Title; Dedication 'à Mons. Horace Walpole,' dated 'Paris ce 27 Novembre, 1767,' pp. iii-iv; 'Acteurs;' Text, 1-91. 8vo. 200 copies printed; 150 went to Paris. Kirgate printed it. 'My press is revived, and is printing a French play written by the old President Hénault. It was damned many years ago at Paris, and yet I think is better than some that have succeeded, and much better than any of our modern tragedies. I print it to please the old man, as he was exceedingly kind to me at Paris; but I doubt whether he will live till it is finished. He is to have a hundred copies, and there are to be but an hundred more, of which you shall have one' (Letter to Montagu, 15 April, 1768). President Hénault died November, 1770, aged eighty-six.

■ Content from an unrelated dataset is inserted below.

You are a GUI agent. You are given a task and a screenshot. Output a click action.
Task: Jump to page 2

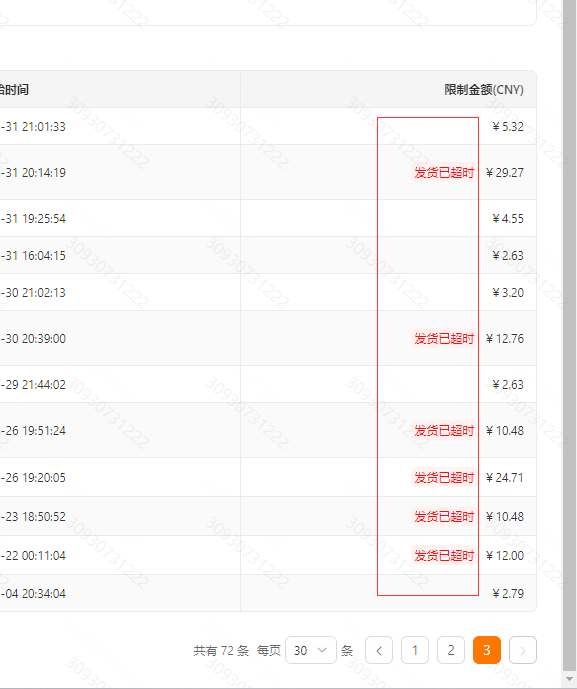pyautogui.click(x=451, y=650)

The Mysterious Mother. A Tragedy. By Mr. Horace Walpole. Sit mihi fas audita loqui! Virgil. Printed at Strawberry-Hill: MDCCLXVIII.

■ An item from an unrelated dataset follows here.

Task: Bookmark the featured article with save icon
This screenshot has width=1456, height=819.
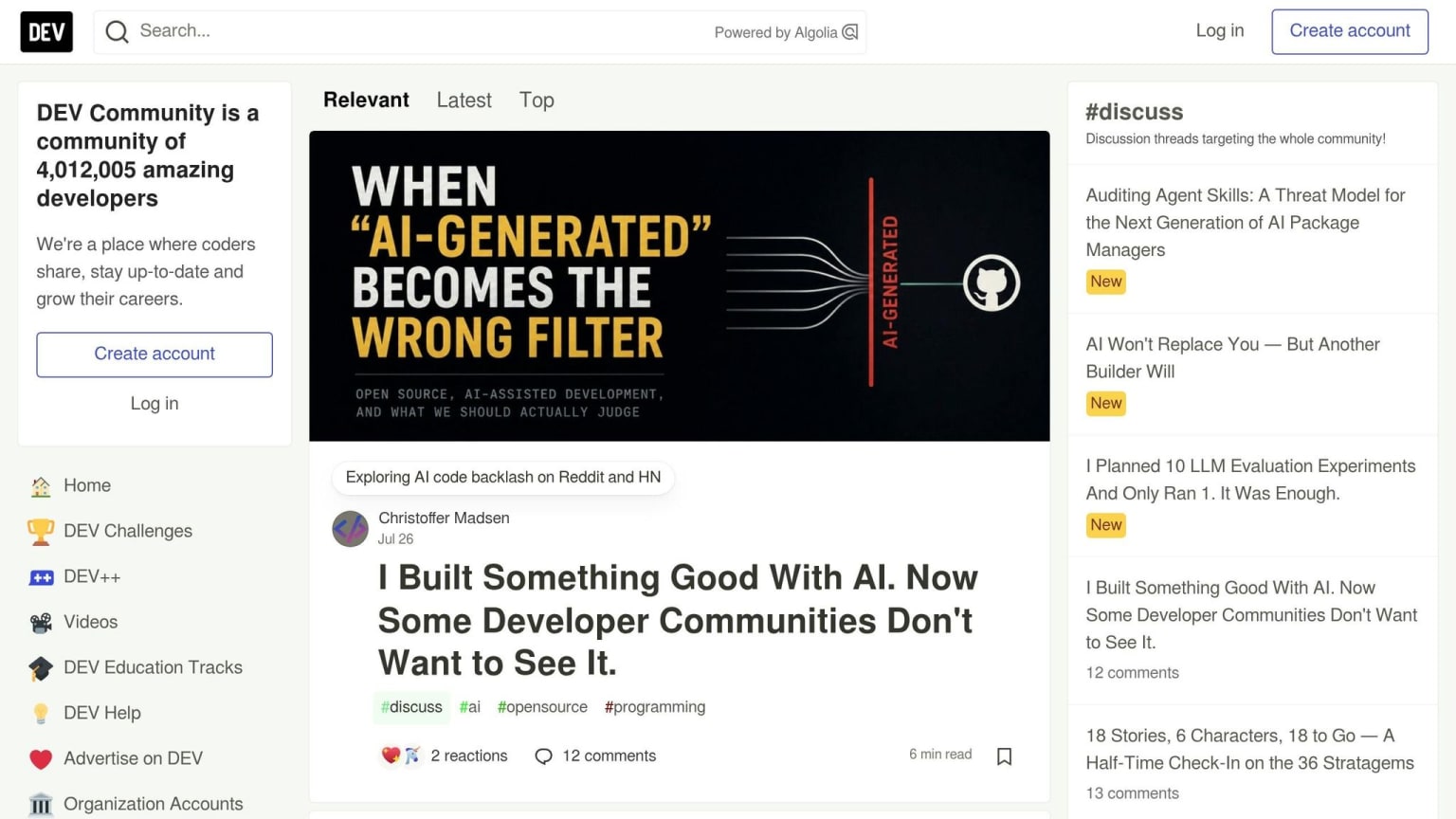Action: tap(1004, 755)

Title, 'Errata,' 'Persons' (2 leaves); Text, pp. 1-120, with Postscript, pp. 1-10 (which see for origin of play). Sm. 8vo. 50 copies issued. The Mysterious Mother is reprinted in Walpole's Works, 1798, i., pp. 37-129. 'March 15 [1768]. I finished a tragedy called "The Mysterious Mother," which I had begun Dec. 25, 1766' (Short Notes). 'I thank you for myself, not for my Play.... I accept with great thankfulness what you have voluntarily been so good as to do for me; and should the Mysterious Mother ever be performed when I am dead, it will owe to you its presentation' (Walpole to Mason, 11 May, 1769).

1769.

Poems by the Reverend Mr. Hoyland. Printed at Strawberry Hill: MDCCLXIX.

Title, Advertisement [by Walpole], pp. i-iv; Text, 1-19. 8vo. 300 copies printed. In the British Museum is a copy which simply has 'Printed in the Year 1769.' 'I enclose a short Advertisement for Mr. Hoyland's poems. I mean by it to tempt people to a little more charity, and to soften to him, as much as I can, the humiliation of its being asked for him; if you approve it, it shall be prefixed to the edition' (Walpole to Mason, 5 April, 1769).

1770.

Reply to the Observations of the Rev. Dr. Milles, Dean of Exeter, and President of the Society of Antiquaries, on the Ward Robe Account.

Pp. 24. Six copies printed, dated 28 August, 1770 [Baker]. 'In the summer of this year [1770] wrote an answer to Dr. Milles' remarks on my "Richard the Third"' (Short Notes).